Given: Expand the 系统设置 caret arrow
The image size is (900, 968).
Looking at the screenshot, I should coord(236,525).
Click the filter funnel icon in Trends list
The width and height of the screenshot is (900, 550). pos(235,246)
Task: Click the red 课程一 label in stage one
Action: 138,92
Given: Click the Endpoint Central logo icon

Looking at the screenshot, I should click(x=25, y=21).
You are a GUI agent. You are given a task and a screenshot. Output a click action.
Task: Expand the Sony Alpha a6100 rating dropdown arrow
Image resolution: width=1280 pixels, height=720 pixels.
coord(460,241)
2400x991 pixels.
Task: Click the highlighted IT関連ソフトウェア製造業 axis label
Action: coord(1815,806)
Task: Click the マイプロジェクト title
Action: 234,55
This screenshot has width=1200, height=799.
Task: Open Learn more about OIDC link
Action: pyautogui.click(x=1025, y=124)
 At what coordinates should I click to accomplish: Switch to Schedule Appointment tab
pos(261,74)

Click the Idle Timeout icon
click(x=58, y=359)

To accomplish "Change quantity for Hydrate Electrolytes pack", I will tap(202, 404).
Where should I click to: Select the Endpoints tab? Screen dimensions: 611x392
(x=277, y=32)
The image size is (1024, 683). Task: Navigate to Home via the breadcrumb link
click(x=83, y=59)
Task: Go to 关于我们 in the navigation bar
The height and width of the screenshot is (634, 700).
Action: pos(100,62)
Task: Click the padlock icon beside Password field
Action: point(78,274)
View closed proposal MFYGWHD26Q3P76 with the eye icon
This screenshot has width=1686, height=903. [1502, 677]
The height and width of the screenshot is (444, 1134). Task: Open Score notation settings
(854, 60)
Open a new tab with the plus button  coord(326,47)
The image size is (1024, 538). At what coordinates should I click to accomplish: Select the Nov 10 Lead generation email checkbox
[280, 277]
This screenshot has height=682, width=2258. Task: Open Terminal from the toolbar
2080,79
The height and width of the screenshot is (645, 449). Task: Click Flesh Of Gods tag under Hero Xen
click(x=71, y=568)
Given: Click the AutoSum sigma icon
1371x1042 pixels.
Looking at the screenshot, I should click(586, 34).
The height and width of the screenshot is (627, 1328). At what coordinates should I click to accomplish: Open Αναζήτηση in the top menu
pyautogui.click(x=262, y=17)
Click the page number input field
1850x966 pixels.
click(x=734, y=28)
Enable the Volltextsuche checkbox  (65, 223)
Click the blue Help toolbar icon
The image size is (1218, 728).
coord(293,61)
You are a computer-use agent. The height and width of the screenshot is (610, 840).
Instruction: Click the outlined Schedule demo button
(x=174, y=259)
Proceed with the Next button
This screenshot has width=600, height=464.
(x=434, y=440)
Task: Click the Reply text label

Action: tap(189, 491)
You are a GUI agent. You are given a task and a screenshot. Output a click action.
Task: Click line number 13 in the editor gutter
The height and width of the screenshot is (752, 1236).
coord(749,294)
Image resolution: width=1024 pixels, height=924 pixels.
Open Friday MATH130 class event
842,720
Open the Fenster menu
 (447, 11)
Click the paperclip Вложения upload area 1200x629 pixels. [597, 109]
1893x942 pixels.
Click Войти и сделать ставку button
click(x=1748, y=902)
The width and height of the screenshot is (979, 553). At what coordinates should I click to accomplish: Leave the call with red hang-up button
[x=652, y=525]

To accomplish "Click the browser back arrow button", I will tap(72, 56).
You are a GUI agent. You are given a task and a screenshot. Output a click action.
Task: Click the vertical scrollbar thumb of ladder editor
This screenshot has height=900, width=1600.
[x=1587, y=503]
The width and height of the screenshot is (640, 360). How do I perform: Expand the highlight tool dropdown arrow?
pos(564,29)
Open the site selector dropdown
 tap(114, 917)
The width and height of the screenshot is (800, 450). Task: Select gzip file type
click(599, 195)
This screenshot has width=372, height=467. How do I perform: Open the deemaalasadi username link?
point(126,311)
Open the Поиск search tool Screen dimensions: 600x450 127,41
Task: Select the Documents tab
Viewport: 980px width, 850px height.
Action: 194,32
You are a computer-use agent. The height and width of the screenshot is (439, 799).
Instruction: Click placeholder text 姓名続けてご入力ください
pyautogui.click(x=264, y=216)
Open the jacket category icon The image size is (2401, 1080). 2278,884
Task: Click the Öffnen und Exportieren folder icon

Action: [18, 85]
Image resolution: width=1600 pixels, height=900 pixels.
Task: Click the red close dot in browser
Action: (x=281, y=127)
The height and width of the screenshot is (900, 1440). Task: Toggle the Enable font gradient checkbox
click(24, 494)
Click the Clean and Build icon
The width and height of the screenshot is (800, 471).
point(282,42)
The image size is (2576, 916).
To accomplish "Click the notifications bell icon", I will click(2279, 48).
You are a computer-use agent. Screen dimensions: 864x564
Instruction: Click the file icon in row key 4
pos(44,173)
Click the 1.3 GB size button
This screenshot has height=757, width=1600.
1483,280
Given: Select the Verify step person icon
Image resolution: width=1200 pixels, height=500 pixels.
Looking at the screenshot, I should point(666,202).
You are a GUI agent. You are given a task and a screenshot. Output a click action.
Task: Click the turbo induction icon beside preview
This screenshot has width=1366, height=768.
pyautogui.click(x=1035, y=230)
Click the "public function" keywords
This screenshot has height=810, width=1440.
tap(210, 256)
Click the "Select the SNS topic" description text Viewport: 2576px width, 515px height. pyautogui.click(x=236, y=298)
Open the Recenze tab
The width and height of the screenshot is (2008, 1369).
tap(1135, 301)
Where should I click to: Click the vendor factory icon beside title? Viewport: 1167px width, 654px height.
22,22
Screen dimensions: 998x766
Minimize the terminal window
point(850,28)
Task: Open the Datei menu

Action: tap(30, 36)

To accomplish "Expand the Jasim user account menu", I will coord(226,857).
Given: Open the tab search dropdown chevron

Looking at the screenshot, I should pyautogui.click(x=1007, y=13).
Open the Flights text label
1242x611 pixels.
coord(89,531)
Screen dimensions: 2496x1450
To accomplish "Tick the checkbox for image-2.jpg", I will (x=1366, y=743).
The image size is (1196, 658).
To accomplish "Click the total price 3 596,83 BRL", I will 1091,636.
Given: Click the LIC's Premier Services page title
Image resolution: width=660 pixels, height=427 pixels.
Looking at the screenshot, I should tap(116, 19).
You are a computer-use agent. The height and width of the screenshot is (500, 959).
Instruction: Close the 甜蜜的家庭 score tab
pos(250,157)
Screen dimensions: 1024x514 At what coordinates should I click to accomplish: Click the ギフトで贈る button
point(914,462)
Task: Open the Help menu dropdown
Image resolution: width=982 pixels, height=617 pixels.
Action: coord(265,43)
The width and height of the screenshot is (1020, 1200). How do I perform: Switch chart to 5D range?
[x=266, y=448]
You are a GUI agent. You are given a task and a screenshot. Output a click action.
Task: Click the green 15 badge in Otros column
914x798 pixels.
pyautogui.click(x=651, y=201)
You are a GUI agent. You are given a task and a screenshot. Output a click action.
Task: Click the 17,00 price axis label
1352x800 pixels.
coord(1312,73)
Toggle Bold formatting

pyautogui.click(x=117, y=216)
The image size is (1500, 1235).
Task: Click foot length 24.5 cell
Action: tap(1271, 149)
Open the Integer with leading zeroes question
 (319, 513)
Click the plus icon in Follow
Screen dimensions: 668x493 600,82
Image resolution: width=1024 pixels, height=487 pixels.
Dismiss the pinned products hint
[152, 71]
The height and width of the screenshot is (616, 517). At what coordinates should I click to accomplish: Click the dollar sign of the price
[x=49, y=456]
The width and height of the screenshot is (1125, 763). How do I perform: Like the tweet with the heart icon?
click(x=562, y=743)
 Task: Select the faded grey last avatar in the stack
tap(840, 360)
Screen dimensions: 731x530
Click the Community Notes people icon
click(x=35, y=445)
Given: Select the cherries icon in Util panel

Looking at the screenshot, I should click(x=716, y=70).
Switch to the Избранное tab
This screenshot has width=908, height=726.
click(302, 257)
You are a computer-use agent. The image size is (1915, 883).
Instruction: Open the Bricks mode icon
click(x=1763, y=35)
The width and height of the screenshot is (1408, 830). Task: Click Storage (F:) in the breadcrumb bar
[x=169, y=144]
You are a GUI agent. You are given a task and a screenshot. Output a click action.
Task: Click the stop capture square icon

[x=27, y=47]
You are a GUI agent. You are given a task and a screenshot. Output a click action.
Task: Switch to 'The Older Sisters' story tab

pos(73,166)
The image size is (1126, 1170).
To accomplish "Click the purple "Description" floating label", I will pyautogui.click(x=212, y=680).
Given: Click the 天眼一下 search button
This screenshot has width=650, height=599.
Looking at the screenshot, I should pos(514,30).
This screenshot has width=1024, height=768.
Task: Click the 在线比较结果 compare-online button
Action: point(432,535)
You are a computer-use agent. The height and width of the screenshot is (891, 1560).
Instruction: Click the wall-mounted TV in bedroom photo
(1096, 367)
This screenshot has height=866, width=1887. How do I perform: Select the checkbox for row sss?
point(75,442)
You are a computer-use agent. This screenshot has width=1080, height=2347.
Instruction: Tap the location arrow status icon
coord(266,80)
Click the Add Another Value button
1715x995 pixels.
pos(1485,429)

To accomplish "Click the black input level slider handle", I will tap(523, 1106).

**Exercise goal:**
List every line in the records above that contains the word "Help".

**Answer area:**
Click the blue Help toolbar icon
Task: Open the Help menu dropdown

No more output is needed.